La senadora nacional por La Libertad Avanza (LLA), Patricia Bullrich, publicó un mensaje en sus redes sociales en el que combinó el respaldo al programa económico del presidente Javier Milei con una demanda directa sobre los tiempos de la gestión. A través de un breve texto, la legisladora sostuvo que el rumbo general del Gobierno es acertado, pero enfatizó la necesidad de acelerar la llegada de beneficios concretos a la economía real.
"El rumbo es el correcto. Lo que necesitamos ahora es más velocidad en los resultados para lograr que el cambio se sienta en la vida cotidiana. Que llegue a las familias. Que llegue a las empresas. Que llegue a cada argentino", expresó la exministra de Seguridad. La manifestación introduce un matiz en el discurso oficialista al poner el foco en la percepción popular del plan económico más allá del equilibrio fiscal y las variables macroeconómicas.
El rumbo es el correcto.
— Patricia Bullrich (@PatoBullrich) August 19, 2026
Y este camino es parte de un proceso de transformación profundo.
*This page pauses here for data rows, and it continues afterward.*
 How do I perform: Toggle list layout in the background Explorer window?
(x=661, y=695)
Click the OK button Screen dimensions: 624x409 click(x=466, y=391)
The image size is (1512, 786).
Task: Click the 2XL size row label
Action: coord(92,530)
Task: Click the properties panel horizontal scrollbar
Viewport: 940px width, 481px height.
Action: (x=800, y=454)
Lo que necesitamos es más velocidad en los resultados para que el cambio se sienta en la vida cotidiana.
No es fácil, pero es el esfuerzo para que podamos construir un país normal y con… pic.twitter.com/bSQ7qercPx
El posicionamiento de la parlamentaria se da en un contexto de creciente vulnerabilidad financiera en los sectores medios y bajos. De acuerdo con registros del Banco Central y análisis técnicos, la morosidad en el crédito a las familias alcanzó niveles cercanos al 12,8%, marcando picos históricos en dos décadas impulsados por el saldo irregular en tarjetas de crédito, préstamos personales y el endeudamiento a través de billeteras virtuales para solventar gastos corrientes.
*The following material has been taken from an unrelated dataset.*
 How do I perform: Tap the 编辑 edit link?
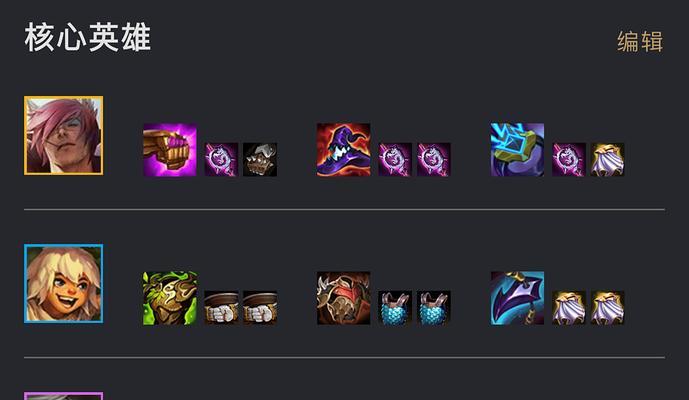(640, 41)
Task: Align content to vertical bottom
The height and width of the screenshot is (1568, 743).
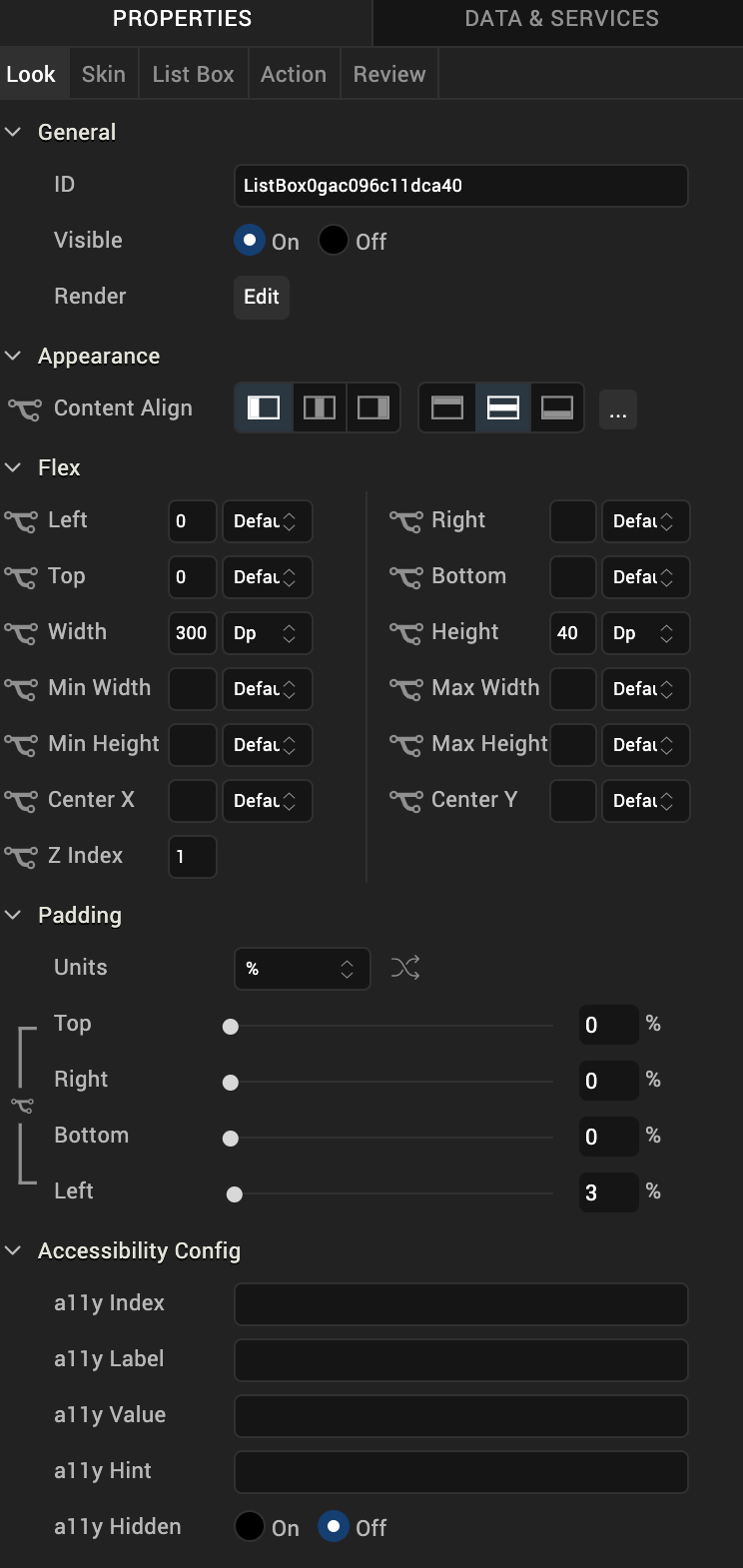Action: [x=557, y=408]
La trayectoria de Bullrich, quien compitió como candidata presidencial en 2023 antes de integrarse al Gabinete y luego afiliarse formalmente a LLA, otorga a sus declaraciones un peso significativo dentro del oficialismo en la Cámara Alta. Su advertencia pone de relieve la urgencia de traducir la estabilización técnica en una recomposición perceptible del poder adquisitivo para evitar el desgaste del respaldo social hacia el modelo económico.